Allan,
you must be in line for the prize for longest emails in history! I think
we're getting to the point where we really should write some formal
documentation for the GUI stuff again.
It'll take a while to digest, but the basic idea is very powerful. And it
appears that changes in classes using the ButtonController will be minimal,
so stability should not be compromised too badly.
I especially like the ability to have multiple Apply buttons. You describe
Perferences as an example where this would be useful. The External Material
dialog has a Load button that's similar.
Here are a couple of thoughts about the peripheral implementation problems
you're musing about.
A thought about the enums problem. You could wrap the enum in a class.
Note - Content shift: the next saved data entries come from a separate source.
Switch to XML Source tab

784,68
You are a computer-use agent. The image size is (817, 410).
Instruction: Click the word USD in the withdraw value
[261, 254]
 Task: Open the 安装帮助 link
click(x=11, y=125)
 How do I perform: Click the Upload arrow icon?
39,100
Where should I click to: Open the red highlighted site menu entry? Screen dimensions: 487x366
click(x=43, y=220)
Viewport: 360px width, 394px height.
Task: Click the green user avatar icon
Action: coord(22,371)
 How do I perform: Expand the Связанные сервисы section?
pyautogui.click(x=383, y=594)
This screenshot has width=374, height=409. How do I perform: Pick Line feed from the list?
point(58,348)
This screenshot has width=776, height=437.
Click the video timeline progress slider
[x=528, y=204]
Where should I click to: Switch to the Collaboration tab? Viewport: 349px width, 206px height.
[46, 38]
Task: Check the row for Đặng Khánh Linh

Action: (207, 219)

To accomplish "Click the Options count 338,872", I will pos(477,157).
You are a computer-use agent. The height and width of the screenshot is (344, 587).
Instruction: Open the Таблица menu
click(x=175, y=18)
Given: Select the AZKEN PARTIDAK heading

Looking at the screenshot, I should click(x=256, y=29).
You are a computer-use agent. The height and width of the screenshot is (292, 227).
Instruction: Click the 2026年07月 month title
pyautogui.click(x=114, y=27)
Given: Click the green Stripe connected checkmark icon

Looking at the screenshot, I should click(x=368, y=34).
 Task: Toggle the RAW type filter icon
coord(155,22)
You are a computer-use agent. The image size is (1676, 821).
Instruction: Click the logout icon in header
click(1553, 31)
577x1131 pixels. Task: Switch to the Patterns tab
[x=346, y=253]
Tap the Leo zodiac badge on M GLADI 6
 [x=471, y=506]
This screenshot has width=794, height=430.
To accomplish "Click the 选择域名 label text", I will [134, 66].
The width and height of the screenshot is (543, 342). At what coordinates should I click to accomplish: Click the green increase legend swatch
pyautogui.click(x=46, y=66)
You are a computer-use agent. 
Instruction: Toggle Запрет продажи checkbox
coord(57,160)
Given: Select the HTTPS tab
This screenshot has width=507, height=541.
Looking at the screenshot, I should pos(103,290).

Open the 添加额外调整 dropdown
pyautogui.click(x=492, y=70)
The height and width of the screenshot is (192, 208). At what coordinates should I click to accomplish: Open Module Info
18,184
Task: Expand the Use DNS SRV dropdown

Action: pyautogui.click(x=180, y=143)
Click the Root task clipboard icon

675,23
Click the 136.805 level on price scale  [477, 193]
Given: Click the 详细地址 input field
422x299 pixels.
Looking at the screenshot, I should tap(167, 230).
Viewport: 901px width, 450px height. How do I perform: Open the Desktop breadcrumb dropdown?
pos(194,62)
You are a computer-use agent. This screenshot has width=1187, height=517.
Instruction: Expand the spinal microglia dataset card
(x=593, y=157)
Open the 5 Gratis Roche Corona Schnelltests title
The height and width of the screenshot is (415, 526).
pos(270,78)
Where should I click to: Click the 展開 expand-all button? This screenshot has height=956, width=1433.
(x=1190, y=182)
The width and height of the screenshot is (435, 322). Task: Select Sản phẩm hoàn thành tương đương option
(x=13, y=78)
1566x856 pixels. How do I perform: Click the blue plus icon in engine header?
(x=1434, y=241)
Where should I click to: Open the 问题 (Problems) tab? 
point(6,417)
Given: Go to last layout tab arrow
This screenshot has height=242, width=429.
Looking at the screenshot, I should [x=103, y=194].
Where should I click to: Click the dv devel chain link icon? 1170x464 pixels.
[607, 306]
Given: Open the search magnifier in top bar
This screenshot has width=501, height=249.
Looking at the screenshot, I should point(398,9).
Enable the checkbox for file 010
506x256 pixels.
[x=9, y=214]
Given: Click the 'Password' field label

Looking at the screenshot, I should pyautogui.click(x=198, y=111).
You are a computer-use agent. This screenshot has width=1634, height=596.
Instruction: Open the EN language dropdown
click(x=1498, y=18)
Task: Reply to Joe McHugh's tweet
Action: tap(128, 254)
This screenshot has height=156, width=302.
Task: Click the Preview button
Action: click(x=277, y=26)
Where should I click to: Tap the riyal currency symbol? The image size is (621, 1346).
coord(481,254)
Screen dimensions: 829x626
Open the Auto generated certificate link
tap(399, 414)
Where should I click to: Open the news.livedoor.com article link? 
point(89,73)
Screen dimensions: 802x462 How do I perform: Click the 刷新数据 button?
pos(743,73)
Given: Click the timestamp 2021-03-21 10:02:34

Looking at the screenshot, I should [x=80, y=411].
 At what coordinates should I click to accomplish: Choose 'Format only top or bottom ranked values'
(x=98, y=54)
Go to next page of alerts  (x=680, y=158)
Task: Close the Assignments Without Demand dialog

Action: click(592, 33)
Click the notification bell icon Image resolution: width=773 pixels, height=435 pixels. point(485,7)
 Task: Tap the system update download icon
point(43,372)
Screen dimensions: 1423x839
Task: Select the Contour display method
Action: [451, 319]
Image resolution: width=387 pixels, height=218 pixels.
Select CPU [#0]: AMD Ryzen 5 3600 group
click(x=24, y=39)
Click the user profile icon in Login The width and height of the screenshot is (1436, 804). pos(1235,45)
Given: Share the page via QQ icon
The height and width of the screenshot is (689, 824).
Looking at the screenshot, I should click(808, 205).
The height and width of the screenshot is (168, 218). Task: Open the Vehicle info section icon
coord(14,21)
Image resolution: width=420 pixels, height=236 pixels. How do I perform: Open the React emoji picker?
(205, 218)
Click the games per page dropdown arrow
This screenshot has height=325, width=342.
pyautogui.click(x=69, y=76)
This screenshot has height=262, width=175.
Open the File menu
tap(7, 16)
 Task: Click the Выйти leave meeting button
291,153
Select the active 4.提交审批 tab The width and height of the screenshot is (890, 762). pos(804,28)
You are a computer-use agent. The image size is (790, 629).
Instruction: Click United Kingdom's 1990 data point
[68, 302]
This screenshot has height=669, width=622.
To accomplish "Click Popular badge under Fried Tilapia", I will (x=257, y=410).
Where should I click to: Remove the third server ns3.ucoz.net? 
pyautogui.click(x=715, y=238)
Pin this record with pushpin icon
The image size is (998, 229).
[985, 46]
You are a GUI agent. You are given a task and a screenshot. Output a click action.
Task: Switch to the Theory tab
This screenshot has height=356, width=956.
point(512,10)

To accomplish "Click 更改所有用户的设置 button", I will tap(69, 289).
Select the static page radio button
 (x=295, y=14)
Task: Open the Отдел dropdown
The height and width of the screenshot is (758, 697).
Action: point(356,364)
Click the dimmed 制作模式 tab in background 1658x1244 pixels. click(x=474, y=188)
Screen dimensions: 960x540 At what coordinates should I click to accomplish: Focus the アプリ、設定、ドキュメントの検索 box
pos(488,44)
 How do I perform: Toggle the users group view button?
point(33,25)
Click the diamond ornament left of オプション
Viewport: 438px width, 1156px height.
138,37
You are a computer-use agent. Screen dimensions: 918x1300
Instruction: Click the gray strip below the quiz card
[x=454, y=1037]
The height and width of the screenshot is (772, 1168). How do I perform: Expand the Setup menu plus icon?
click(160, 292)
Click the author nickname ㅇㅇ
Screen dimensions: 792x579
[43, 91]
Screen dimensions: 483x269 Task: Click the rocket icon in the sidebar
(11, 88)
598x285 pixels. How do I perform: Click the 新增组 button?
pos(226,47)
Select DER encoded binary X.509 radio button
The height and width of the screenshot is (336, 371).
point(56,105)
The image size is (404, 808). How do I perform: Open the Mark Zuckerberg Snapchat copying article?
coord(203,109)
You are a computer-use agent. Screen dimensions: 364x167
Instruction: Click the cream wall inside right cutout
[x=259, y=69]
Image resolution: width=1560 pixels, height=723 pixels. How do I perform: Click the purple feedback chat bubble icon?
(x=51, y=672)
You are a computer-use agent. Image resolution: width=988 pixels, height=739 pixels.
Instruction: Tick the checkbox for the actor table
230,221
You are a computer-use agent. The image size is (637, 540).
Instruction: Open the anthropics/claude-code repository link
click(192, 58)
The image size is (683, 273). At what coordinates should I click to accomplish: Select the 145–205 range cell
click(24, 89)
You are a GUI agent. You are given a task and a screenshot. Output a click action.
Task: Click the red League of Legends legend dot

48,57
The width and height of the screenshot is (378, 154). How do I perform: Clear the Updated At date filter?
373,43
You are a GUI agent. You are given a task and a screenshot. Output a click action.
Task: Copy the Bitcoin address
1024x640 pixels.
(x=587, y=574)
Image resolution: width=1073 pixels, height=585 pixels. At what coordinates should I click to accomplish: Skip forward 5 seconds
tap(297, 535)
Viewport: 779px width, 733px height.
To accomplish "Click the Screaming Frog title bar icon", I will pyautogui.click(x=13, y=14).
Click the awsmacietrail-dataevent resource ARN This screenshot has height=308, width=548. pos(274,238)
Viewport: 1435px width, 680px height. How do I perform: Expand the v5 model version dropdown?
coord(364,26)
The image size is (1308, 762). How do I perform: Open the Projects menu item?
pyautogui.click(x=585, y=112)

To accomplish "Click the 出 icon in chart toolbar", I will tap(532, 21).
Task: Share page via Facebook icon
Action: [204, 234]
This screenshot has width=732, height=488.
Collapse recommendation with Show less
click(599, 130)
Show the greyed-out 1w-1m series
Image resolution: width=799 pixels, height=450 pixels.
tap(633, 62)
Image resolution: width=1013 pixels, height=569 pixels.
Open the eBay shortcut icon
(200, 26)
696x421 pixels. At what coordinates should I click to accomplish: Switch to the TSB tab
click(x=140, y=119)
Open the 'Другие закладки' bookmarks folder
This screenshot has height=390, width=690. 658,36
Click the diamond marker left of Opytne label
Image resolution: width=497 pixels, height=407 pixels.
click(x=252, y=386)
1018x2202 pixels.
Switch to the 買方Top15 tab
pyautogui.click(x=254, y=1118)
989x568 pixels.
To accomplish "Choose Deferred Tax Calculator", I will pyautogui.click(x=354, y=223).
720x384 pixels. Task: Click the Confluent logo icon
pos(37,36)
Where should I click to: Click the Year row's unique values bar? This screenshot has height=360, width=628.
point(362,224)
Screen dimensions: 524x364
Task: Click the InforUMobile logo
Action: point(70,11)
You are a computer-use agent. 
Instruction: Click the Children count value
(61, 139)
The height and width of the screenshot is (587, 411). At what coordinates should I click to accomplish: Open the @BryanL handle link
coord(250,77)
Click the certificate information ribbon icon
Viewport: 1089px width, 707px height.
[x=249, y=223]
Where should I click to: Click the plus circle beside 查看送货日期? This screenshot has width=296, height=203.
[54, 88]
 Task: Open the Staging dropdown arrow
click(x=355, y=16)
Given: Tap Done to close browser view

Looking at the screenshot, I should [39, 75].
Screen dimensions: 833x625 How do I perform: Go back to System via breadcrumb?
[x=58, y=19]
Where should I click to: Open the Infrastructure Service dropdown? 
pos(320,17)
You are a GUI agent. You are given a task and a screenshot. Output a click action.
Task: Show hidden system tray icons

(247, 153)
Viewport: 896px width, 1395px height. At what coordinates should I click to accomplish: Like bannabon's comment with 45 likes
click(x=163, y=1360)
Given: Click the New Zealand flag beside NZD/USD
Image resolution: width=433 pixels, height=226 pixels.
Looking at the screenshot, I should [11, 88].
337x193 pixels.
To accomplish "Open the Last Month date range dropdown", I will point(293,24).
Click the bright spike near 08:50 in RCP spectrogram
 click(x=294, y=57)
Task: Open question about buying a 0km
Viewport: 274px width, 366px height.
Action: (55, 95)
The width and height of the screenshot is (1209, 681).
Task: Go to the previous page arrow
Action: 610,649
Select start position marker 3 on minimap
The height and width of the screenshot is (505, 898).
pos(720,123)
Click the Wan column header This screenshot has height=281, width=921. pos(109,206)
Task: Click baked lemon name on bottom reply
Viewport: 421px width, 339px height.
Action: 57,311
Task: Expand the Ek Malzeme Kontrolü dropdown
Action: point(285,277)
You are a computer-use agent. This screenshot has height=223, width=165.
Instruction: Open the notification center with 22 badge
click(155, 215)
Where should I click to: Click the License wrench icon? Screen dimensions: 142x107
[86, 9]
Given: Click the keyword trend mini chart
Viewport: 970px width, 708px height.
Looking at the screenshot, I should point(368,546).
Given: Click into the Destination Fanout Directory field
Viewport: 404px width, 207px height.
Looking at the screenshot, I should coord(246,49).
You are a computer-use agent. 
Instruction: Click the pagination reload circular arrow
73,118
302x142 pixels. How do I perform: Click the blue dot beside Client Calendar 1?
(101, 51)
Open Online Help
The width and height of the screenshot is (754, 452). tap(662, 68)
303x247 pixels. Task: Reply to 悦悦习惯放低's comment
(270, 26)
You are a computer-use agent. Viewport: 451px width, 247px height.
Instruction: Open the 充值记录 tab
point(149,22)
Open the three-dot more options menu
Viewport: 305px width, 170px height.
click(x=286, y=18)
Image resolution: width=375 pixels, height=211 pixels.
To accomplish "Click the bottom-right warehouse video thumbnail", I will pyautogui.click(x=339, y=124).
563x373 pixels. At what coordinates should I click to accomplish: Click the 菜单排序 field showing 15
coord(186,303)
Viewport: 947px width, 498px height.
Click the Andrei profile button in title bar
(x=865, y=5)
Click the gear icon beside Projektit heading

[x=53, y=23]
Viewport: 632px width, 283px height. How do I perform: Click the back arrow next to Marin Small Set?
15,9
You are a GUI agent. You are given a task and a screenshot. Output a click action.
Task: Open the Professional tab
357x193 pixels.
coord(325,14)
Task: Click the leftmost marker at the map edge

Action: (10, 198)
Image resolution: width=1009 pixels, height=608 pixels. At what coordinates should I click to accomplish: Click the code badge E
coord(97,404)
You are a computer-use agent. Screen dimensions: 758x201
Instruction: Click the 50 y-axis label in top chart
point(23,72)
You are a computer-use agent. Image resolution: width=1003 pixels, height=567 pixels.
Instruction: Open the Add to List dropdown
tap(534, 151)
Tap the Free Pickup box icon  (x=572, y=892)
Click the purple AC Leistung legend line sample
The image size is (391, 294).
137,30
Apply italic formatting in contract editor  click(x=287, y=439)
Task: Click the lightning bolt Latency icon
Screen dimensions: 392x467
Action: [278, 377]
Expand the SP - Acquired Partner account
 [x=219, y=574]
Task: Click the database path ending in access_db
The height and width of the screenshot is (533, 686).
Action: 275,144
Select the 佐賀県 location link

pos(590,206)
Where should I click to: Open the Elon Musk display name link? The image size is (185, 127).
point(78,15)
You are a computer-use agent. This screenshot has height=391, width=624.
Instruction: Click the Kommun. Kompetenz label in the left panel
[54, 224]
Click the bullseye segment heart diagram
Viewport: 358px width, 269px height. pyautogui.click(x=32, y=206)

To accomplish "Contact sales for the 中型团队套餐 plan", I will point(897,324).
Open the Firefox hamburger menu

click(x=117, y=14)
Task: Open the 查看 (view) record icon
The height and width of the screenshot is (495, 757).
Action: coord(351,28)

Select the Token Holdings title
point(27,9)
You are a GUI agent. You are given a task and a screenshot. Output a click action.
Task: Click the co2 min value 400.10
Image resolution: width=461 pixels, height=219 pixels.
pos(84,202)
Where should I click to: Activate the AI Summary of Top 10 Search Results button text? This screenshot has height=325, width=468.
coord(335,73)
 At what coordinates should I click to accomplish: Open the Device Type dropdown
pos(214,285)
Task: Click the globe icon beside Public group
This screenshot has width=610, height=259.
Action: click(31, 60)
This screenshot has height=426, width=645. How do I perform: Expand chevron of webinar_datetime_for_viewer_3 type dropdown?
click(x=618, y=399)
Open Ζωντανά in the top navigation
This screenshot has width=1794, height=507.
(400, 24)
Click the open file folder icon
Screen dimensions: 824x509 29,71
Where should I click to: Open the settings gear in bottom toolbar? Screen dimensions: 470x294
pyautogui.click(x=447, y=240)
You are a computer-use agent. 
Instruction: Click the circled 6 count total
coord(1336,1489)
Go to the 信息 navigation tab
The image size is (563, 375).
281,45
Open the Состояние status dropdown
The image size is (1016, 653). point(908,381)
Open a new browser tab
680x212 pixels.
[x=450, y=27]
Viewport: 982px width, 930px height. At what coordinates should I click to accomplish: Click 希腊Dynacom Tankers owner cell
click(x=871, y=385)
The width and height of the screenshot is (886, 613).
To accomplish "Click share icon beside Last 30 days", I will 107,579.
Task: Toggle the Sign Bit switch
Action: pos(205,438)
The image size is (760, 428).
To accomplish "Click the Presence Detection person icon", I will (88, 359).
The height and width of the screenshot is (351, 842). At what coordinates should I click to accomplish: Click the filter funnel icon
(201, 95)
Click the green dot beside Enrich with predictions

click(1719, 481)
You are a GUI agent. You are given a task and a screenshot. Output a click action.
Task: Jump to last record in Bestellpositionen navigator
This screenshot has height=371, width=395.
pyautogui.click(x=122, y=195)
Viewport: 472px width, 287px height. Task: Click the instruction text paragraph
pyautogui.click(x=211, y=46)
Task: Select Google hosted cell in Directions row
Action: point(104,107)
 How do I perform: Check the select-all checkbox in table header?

Eg
class SMInput {
public:
///
SMInput(int value) {set(value); }
///
int get() const { return value_; }
///
void set(int value) {
Assert(valid(value));
value_ = value;
}
private:
/// the check is daughter class-specific
virtual bool valid(int value) const {
// check that value lies in the range of
// StandardState values.
}
/// The actual value taken
int value_;
/// The possible values for Standard input, extended by the daughter class
/// perhaps.
enum StandardStates {...};
}
> 5. Cancel/Close is the only button handled explicitly because of the
> desire to change the label at appropriate times.
[...]
> Note that the Cancel/Close stuff is merged into a single group
> and will still need to be handled explicitly since that button is
> relabeled not de/activated.
Baruch has mentioned that he'd like to use a standard gnome Cancel button and
Close button., rather then rewrite the labels.
The Preferences dialog's Converters and Formats tabs have a button that
changes from "Modify" to "Add" depending on the input. Strikes me that this
is identical to the CancelClose stuff.